_Your instructions_
In the entries below, copy only the lines from the one that contains "Where should I click to: Open" through the last line, exactly, and omit any pictures.

_Material for this exercise_
****************************************
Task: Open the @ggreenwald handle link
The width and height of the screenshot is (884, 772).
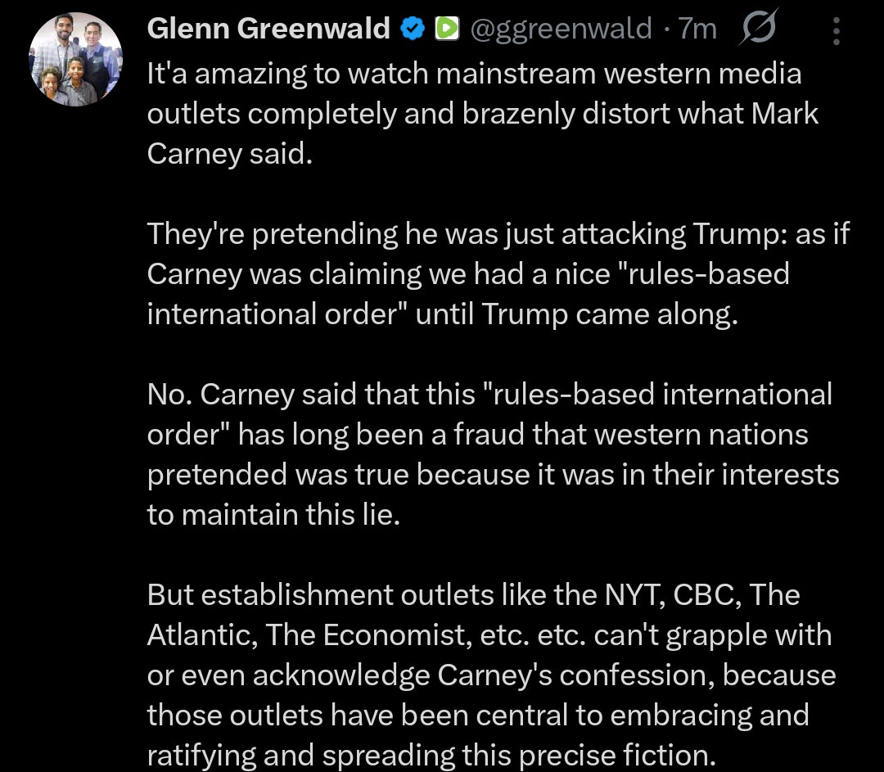Action: pos(561,29)

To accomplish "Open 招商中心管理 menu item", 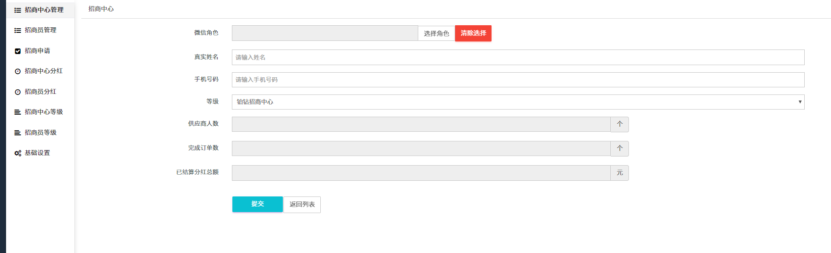I will 44,10.
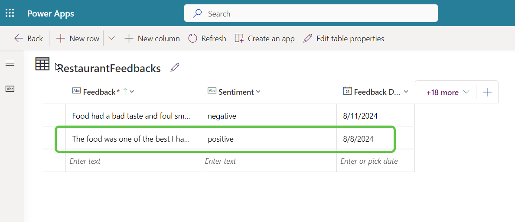Open Edit table properties
This screenshot has width=515, height=222.
coord(344,39)
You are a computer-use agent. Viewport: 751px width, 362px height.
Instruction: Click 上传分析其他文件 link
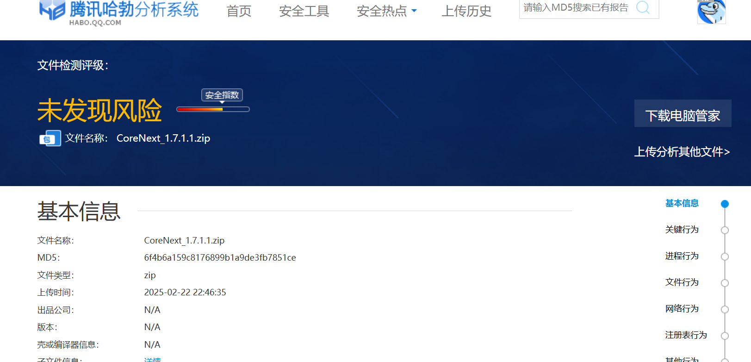click(682, 152)
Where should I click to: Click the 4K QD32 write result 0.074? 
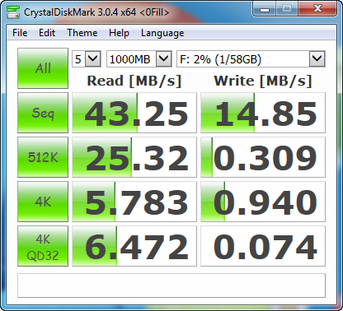[x=263, y=246]
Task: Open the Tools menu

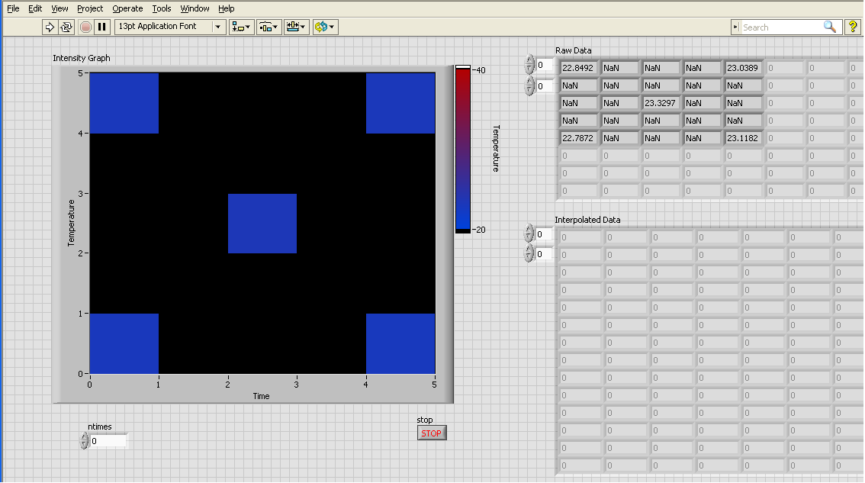Action: coord(162,8)
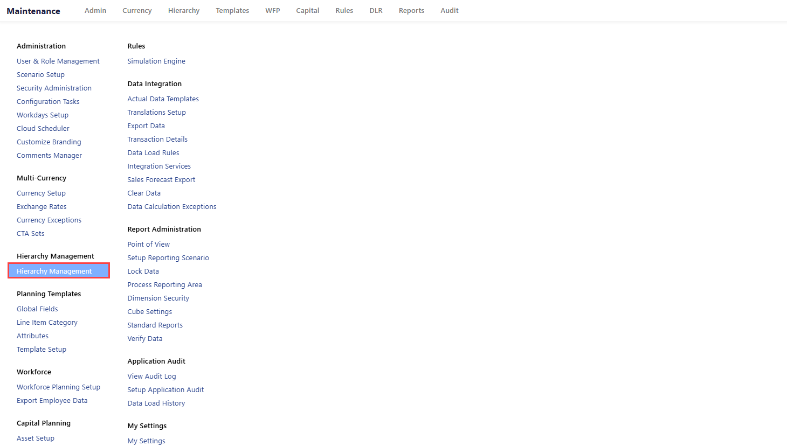Open Template Setup under Planning Templates
The width and height of the screenshot is (787, 446).
click(42, 349)
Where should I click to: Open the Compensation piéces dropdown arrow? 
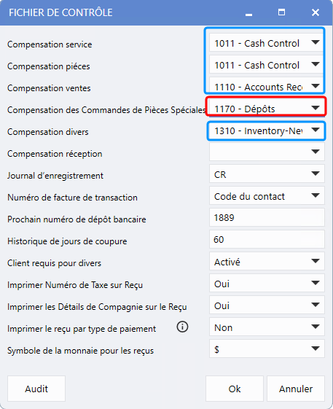pyautogui.click(x=316, y=64)
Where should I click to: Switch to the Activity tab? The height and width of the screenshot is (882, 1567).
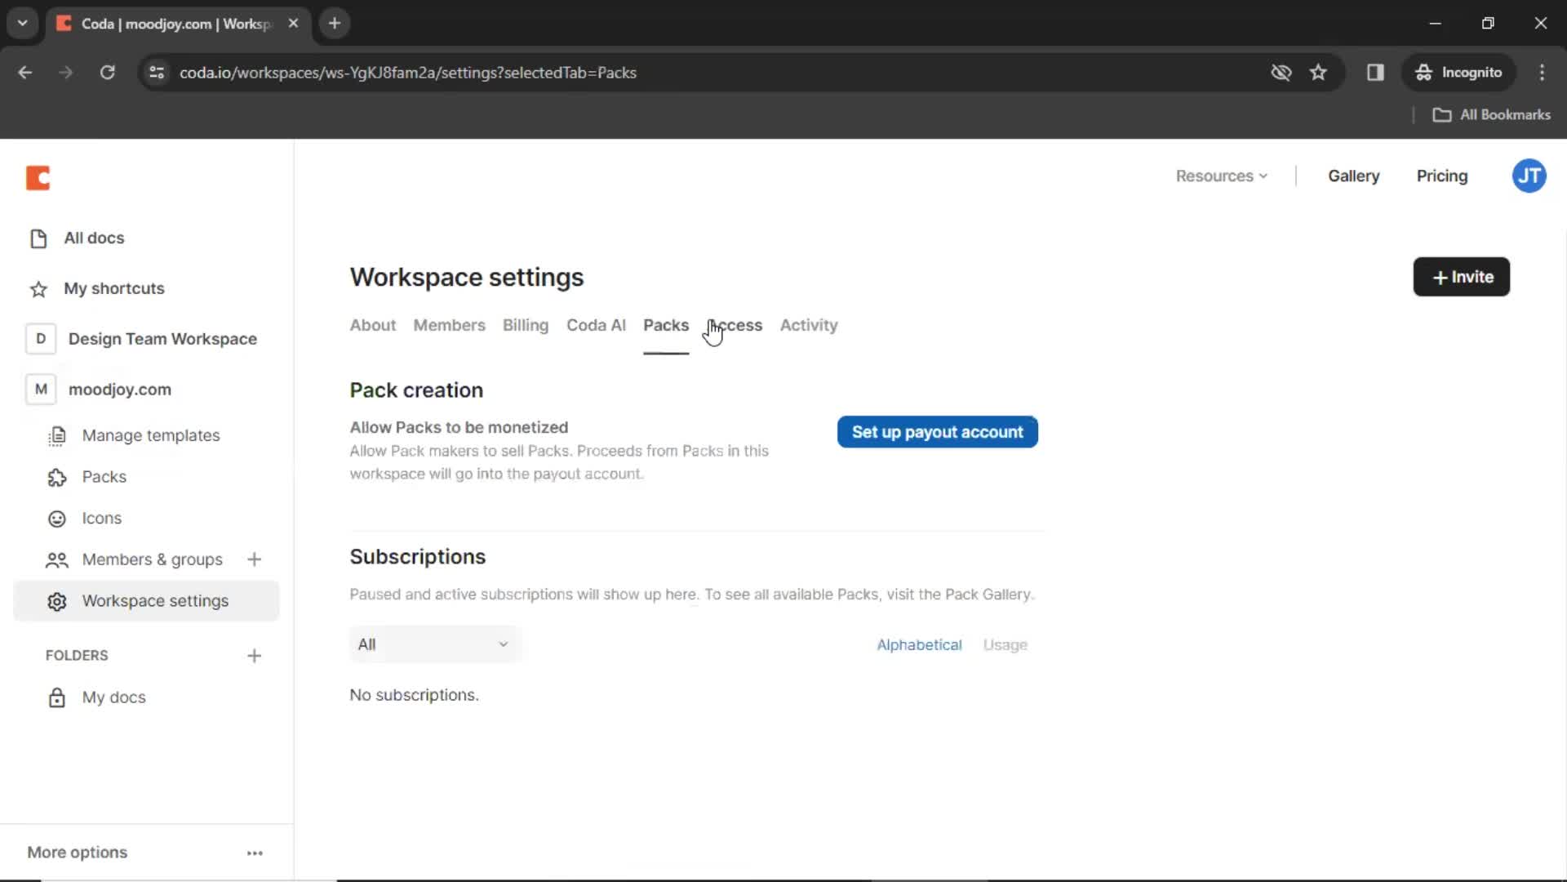(x=808, y=324)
****************************************
_Output of the task_
Where should I click to: Open the Compensation piéces dropdown arrow? 
pyautogui.click(x=316, y=64)
Where should I click to: Switch to the Activity tab? The height and width of the screenshot is (882, 1567).
(x=808, y=324)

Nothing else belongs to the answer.